** What this task involves **
Reproduce, without any change, the lines of the entries below starting at the line that contains "This screenshot has width=831, height=366." and ending after the line that contains "Action: 1206,45".

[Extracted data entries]
##########
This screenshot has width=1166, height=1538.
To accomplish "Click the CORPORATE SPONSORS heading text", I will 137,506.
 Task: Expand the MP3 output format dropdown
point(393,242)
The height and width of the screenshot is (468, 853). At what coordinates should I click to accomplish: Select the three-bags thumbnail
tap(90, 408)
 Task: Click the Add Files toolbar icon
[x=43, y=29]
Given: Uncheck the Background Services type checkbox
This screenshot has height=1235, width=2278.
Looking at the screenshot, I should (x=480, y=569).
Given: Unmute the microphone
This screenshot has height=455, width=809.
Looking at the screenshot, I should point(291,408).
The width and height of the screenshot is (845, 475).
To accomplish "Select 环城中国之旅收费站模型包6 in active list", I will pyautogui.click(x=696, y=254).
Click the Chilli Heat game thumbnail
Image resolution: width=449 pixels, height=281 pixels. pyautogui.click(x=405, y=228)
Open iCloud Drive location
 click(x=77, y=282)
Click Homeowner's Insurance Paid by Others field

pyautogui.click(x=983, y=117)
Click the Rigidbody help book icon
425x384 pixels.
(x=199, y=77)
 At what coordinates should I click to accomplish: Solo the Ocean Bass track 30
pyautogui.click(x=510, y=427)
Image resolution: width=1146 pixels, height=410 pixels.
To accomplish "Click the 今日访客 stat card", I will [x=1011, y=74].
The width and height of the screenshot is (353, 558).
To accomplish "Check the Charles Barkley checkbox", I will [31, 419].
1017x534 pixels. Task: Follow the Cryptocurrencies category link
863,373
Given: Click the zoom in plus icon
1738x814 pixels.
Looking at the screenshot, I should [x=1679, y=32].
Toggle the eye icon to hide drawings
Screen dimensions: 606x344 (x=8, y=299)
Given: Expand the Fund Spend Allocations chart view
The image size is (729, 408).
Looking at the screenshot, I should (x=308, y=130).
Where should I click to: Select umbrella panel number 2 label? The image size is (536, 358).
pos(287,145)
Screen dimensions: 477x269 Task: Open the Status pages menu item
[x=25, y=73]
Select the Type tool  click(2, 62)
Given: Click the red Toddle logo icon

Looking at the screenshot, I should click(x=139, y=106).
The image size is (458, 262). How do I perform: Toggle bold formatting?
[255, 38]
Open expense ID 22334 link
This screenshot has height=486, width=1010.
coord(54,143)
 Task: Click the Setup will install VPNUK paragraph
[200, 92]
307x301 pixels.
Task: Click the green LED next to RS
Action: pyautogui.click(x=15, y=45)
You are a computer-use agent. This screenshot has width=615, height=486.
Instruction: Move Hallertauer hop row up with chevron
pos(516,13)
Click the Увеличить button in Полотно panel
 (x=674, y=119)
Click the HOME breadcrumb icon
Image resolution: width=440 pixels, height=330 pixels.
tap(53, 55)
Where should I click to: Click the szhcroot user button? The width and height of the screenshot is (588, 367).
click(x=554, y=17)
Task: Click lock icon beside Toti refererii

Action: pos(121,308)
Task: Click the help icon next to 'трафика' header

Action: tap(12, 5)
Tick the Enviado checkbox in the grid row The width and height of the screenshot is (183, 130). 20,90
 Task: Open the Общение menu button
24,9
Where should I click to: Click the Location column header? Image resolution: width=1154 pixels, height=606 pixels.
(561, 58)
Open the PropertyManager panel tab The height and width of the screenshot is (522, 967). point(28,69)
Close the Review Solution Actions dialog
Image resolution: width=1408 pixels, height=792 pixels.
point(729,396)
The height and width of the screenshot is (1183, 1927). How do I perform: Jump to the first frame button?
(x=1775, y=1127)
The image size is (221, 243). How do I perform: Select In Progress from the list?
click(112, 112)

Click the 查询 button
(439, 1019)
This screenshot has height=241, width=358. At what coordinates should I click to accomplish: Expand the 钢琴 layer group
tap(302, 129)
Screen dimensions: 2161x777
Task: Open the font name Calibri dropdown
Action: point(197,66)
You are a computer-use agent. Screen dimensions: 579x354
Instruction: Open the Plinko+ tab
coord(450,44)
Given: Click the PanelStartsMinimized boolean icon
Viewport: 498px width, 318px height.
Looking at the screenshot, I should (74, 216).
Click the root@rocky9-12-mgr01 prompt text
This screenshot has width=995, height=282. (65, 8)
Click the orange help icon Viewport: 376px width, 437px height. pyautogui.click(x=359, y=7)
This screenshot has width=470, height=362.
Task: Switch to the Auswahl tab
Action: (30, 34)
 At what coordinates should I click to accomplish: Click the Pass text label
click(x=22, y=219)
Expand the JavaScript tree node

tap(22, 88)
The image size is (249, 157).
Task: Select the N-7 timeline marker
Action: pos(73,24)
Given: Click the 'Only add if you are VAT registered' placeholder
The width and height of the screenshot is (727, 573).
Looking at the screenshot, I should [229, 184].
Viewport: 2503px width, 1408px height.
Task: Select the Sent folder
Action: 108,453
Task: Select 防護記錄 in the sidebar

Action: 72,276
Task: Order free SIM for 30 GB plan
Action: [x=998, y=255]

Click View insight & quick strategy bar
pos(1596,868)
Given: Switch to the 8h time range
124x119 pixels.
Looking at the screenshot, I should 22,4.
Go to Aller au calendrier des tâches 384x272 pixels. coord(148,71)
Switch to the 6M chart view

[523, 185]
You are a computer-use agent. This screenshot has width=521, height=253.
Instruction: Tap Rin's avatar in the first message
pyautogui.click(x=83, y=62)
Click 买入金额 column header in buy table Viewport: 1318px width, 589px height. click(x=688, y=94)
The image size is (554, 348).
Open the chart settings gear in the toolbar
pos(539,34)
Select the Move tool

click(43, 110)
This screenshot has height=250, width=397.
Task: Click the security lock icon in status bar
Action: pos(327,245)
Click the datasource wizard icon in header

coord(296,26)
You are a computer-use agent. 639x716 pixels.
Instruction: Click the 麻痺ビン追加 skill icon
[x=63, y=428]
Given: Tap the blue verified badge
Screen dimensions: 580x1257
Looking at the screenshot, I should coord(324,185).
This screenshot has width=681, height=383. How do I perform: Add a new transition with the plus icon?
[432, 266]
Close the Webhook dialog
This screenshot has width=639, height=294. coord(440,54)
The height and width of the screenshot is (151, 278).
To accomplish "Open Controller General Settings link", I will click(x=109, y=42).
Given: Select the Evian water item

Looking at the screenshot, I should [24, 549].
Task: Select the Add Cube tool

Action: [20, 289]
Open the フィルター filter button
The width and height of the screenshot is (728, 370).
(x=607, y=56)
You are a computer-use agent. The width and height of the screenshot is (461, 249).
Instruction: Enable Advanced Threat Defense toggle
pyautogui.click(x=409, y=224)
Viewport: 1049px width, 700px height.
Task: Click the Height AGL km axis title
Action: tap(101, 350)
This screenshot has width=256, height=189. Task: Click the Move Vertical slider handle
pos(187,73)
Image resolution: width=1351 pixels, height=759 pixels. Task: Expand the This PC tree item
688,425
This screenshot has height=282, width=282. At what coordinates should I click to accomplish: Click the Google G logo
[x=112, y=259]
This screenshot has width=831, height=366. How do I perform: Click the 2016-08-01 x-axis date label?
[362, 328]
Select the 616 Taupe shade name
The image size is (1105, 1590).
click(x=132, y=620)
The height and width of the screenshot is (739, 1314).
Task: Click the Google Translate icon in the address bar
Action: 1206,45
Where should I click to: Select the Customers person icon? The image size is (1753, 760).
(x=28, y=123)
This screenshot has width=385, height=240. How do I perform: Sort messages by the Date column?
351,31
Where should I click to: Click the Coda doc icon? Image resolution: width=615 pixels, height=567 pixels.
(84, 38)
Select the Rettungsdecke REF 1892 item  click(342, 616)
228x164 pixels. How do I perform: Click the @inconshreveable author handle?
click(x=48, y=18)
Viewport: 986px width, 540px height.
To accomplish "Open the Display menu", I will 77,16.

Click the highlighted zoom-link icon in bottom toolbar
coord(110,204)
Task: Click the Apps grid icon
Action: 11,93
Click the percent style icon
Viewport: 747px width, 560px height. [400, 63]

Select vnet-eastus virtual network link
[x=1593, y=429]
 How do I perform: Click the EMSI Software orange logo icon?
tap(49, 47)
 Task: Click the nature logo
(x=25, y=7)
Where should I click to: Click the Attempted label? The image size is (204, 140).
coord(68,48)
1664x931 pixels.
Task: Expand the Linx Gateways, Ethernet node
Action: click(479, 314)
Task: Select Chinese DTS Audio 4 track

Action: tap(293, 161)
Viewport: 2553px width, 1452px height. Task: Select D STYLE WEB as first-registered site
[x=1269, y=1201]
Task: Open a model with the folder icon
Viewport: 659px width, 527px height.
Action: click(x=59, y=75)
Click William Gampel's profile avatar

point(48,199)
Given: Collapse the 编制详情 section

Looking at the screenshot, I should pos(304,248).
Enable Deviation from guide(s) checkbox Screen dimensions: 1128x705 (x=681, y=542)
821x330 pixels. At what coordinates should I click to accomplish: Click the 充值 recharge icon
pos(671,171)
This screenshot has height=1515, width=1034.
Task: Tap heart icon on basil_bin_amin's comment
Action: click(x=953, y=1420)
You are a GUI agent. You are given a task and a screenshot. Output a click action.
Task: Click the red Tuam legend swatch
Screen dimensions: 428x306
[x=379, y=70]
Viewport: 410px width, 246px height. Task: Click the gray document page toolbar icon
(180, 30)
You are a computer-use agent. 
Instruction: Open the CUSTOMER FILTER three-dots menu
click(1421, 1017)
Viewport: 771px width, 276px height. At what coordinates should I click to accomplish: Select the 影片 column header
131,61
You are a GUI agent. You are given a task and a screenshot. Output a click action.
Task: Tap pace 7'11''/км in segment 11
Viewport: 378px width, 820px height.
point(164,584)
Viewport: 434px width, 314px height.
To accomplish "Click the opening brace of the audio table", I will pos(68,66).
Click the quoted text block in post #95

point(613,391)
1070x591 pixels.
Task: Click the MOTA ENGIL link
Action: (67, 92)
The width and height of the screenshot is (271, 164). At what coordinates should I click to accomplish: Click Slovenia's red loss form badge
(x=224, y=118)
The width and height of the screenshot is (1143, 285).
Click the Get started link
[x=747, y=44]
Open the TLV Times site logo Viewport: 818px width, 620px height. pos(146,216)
##########
** Answer to the problem **
This screenshot has width=831, height=366. How do I perform: Click the 2016-08-01 x-axis date label?
[362, 328]
Select the 616 Taupe shade name
The image size is (1105, 1590).
click(x=132, y=620)
The height and width of the screenshot is (739, 1314).
Task: Click the Google Translate icon in the address bar
Action: 1206,45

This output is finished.